The Australian Dollar is edging higher early Monday just shortly below last week’s high. Increased demand for higher risk assets continues to drive the short-covering rally that began on September 3. The catalyst behind the move is optimism over a U.S.-China trade deal after the two economic powerhouses announced the resumption of trade talks, scheduled for early October.
At 04:58 GMT, the AUD/USD is trading .6426, down 0.0002 or -0.02%.
While demand for risky assets may be underpinning the Aussie, gains are likely being capped by a report that showed China’s exports unexpectedly fell in August, pointing to further weakness in the world’s second-largest economy. August exports fell 1% on-year, customs data showed Sunday, while analysts had predicted a 2% rise according to a Reuters survey.
If buyers are able to take out last week’s high at .6862 then this will indicate that investors consider the export data “old news” and may be starting to price in a favorable outcome from the trade talks. First they have to clear out the shorts before the real buyers come in.
Daily Technical Analysis
The main trend is down according to the daily swing chart. However, momentum is trending higher. The main trend will change to up on a trade through .7082, but first, buyers have to clear out the main retracement zone in order to give buyers a chance to change the trend. A move through .6688 will signal a resumption of the downtrend.
The minor trend is up. This move combined with the closing price reversal bottom at .6688 on September 4 are generating the upside momentum.
The minor range is .6677 to .6862. Its 50% level or pivot is potential support.
The main range is .7082 to .6677. Its retracement zone at .6880 to .6927 is the next upside target. Since the main trend is down, sellers are likely to come in on a test of this area. Inside the retracement zone is a downtrending Gann angle at .6902. This makes this angle a valid upside target.
Daily Technical Forecast
Based on the early price action, the direction of the AUD/USD on Monday is likely to be determined by trader reaction to the steep uptrending Gann angle at .6848.
A sustained move over .6848 will indicate the presence of buyers. If this can generate enough upside momentum then look for the rally to possibly extend into the main 50% level at .6880, followed by the downtrending Gann angle at .6902 and the main Fibonacci level at .6927. Look for sellers on a test of any of these levels.
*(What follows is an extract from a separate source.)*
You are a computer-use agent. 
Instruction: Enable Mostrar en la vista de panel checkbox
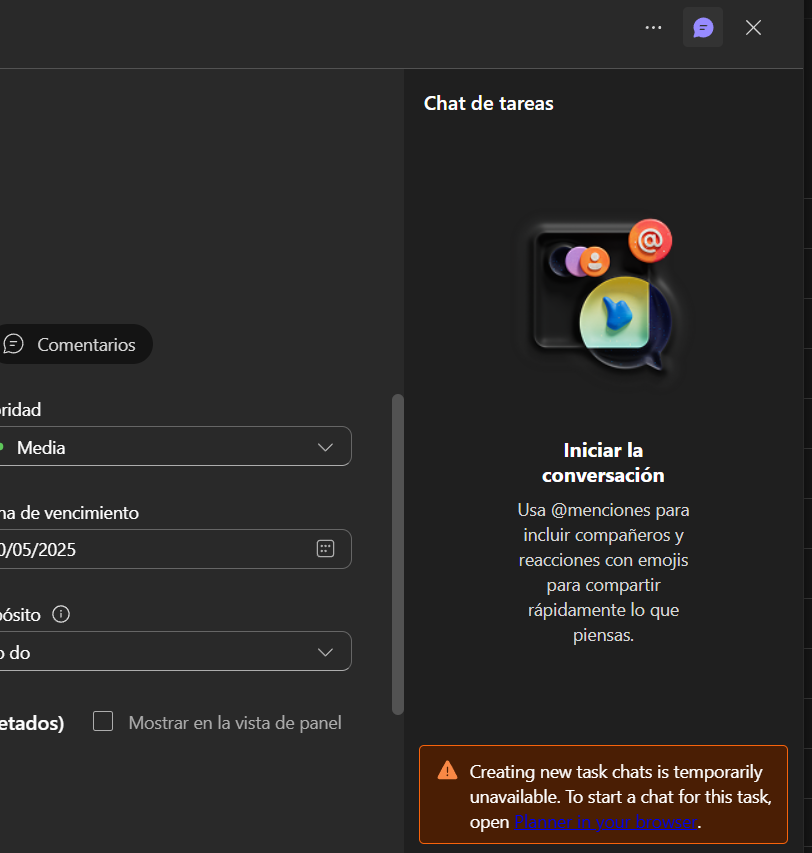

A sustained move under .6848 will signal the presence of sellers. The daily chart is wide open under this angle with the next target a potential support cluster at .6769 to .6768.
Every major rally following a prolonged decline begins with a short-covering rally. It’s the pullback into support that needs to attract the new buyers to form a secondary higher bottom. This is what we are looking for over the near-term. If a secondary higher bottom fails to form then look for the downtrend to resume.